On the way, she called Joyce. ‘I need you to get me a meeting with George Vine as soon as possible. I’d call him myself but I don’t want him working out where I am.’
‘Where are you?’
‘Can you meet me at Heathrow tomorrow morning? Bring everything you have on Vine.’
They followed the wadi road north-west, past orange groves and palm plantations, past warehouses and a dam, until Wraye’s smartphone GPS told her they were skirting the back of the diplomatic quarter.
‘Please don’t be alarmed. I just want to take a quick look,’ she told the driver as she stepped out of the car. He was presumably an officer of the Mabahith, but he raised no objection.

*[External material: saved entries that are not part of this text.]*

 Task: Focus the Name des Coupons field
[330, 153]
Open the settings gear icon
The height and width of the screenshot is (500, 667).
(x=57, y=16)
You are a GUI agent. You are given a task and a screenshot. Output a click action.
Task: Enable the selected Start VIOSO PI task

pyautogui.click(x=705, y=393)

Her shoes were flat, which was good; they were expensive Italian patent leather, which was not. They were ruined by the scramble up the side of the wadi. Nevertheless there was nothing especially challenging about the ascent. A wall ran along the edge of the quarter, but it was not the sort of barrier to trouble a man like Yadin. At night, even with the occasional patrol, he could have been up this slope and over the wall in less than a minute.
That was all she needed to know.
Klara Richter didn’t seem surprised to find a young American in the back of the hire car. She did not respond to Danny’s cheery greeting. Arkell stopped off on Steindamm just long enough for her to collect a bag of clothes and jam a black felt fedora low over her eyes. The drive south to Strasbourg took more than six hours, and other than Danny’s occasional attempts to connect, the journey passed in silence.

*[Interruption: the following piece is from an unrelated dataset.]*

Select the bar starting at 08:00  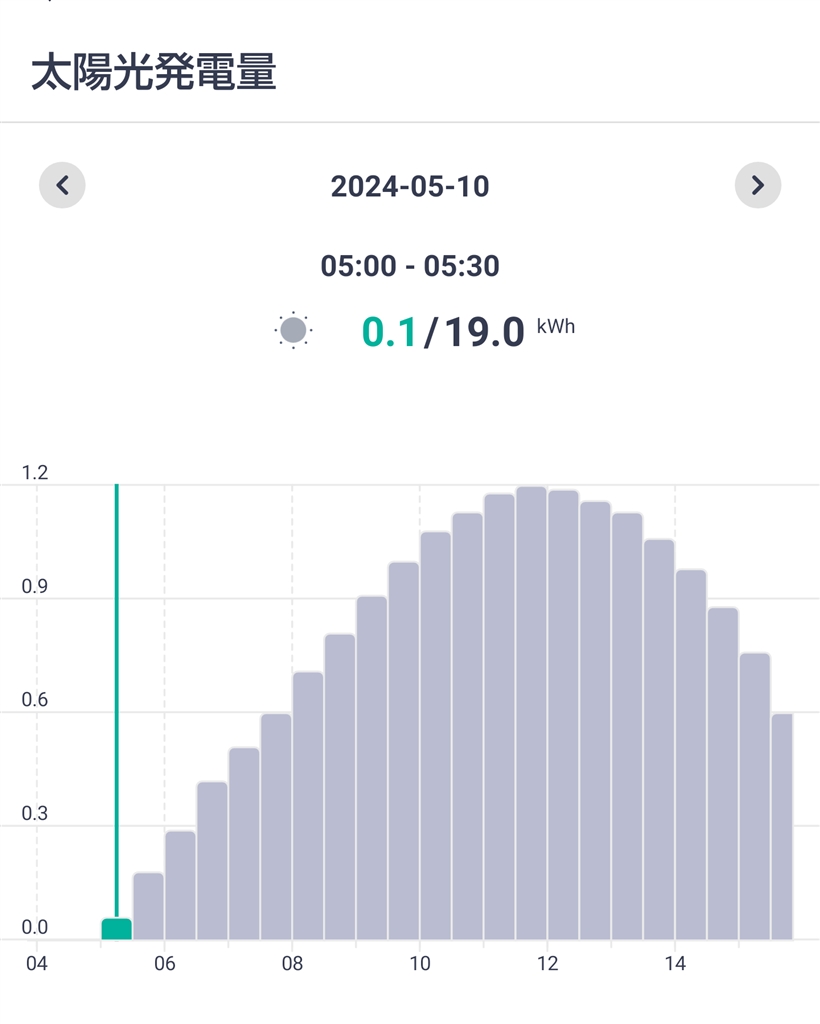coord(308,805)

At a service station outside Hanover, Arkell bought coffee and belegtes Brot, which she accepted with a muttered thank you. Passing Frankfurt airport, he realized she was crying. He kept his eyes on the road, pretended not to notice.
As they crossed the Rhine into France, he thought about the Legion and the jail cell that still awaited him. Nothing happened: no gendarmes, no flashing lights, no cries of betrayal. On impulse, he said suddenly, ‘Look, I know how it feels.’ She did not seem to have heard.
It was almost dark when they drove into Strasbourg. Arkell lodged Danny and his laptop in a corporate hotel with plentiful Wi-Fi, three streets from the pension he’d reserved for himself off Grand Rue. ‘José Cumes,’ he reminded him at the reception.
‘Whatever,’ said Danny wearily. ‘Man, that was
the
most depressing road trip in history. Seriously, dude, you need to lighten up with that Fräulein.’
At the pension he gave Klara the bed and slept on the floor, blocking the door. His first night on French soil in over seventeen years was plagued by dreams of mutilated corpses – Yadin’s victims, who had somehow become his own.